Smart probe uncovers knives and hide-outs
Investigators found knives at campsites where Elizabeth Smart said she was held captive, as well as a hole in the ground where she and her abductors hid from authorities, a source close to the investigation said yesterday.
Police are trying to determine which of the knives self-styled prophet Brian Mitchell is accused of using to abduct the girl in June, said the source, who spoke to the Associated Press on the condition of anonymity.
The source said Mr. Mitchell kept a knife at each of several hidden camps, moving among the hide-outs to avoid thousands of volunteers who searched the Wasatch foothills for Elizabeth, now 15. The knives were recovered after the girl pointed out the camps, some recognizable only by a fire ring, from a helicopter last weekend.

Terror commission set to meet in New York
Eyewitnesses, lawmakers and relatives of victims are among those invited to speak at the first public hearing of the independent commission on the September 11 terrorist attacks.

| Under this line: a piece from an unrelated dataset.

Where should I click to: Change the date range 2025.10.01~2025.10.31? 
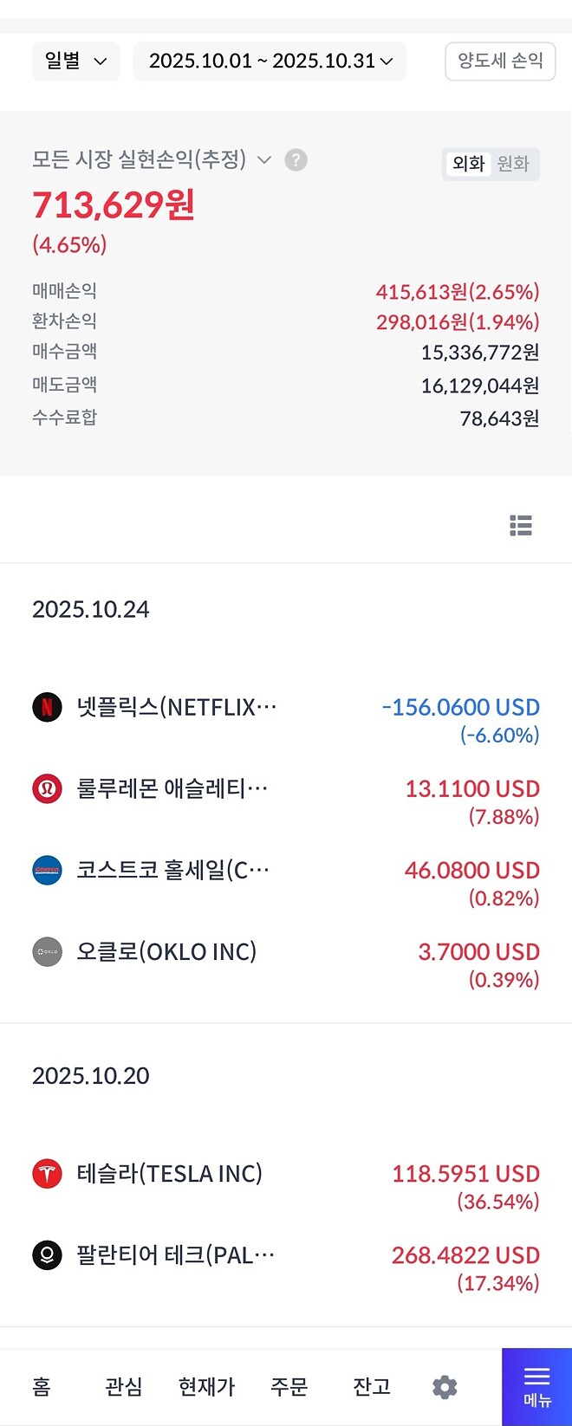(269, 62)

The hearing will be the first public action of the 10-member National Commission on Terrorist Attacks Upon the United States. The commission has held four meetings so far, most recently on Thursday, but all have been private.
The hearing will be held March 31 and April 1 at the former U.S. Customs House in New York City, half a mile from the site of the World Trade Center.

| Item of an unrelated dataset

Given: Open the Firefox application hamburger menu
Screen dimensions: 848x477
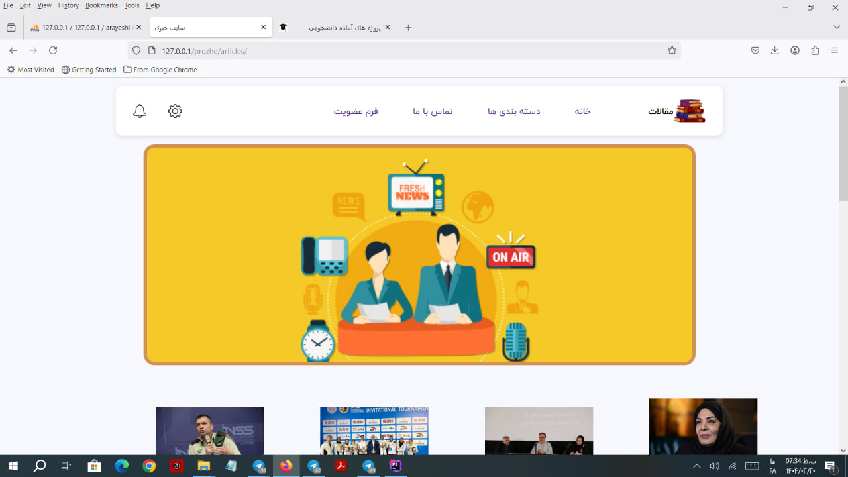Looking at the screenshot, I should click(835, 51).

Congress and the White House created the panel last year to explore the causes of the September 11 attacks, preparations for terrorism and the response to the airline hijackings that killed more than 3,000 at the World Trade Center, the Pentagon and in southwestern Pennsylvania.

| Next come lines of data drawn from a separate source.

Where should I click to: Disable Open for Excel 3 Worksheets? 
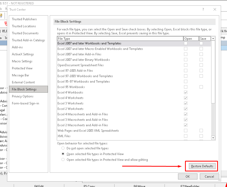click(x=186, y=103)
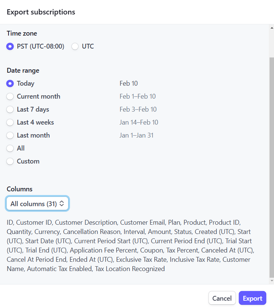The width and height of the screenshot is (274, 307).
Task: Select the UTC time zone radio button
Action: (75, 46)
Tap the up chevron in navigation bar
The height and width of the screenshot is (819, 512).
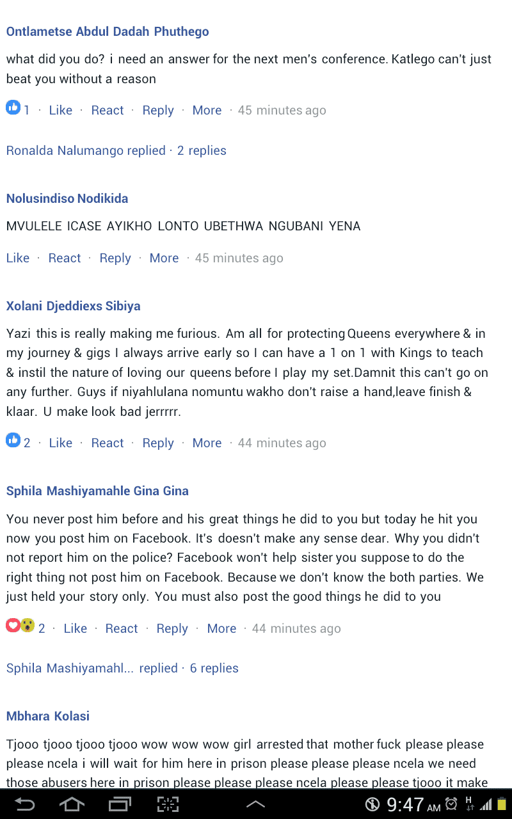(255, 804)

Indian activist cites 'rain dance' remark
Utah Sen. Bob Bennett suggested a way to avoid serious forest fires in the drought-gripped West: Have the only American Indian senator do a rain dance.
Mr. Bennett, Utah Republican, said the comment was not meant to be offensive, and Sen. Ben Nighthorse Campbell, the subject of the remark, said he took no offense. But an American Indian activist said Mr. Bennett was insensitive to make light of a ritual sacred to many tribes.
During a hearing Thursday on next year's forest firefighting budget, Mr. Bennett noted the drought in much of the West and told Forest Service chief Dale Bosworth, "Aside from doing a rain dance and making it rain we'll assign that to Senator Campbell I'm not sure what you can do."
Mr. Campbell, Colorado Republican, said he believed that the comment came in a moment of levity and that Mr. Bennett may not have understood the significance of rain prayers and dances to American Indian tribes.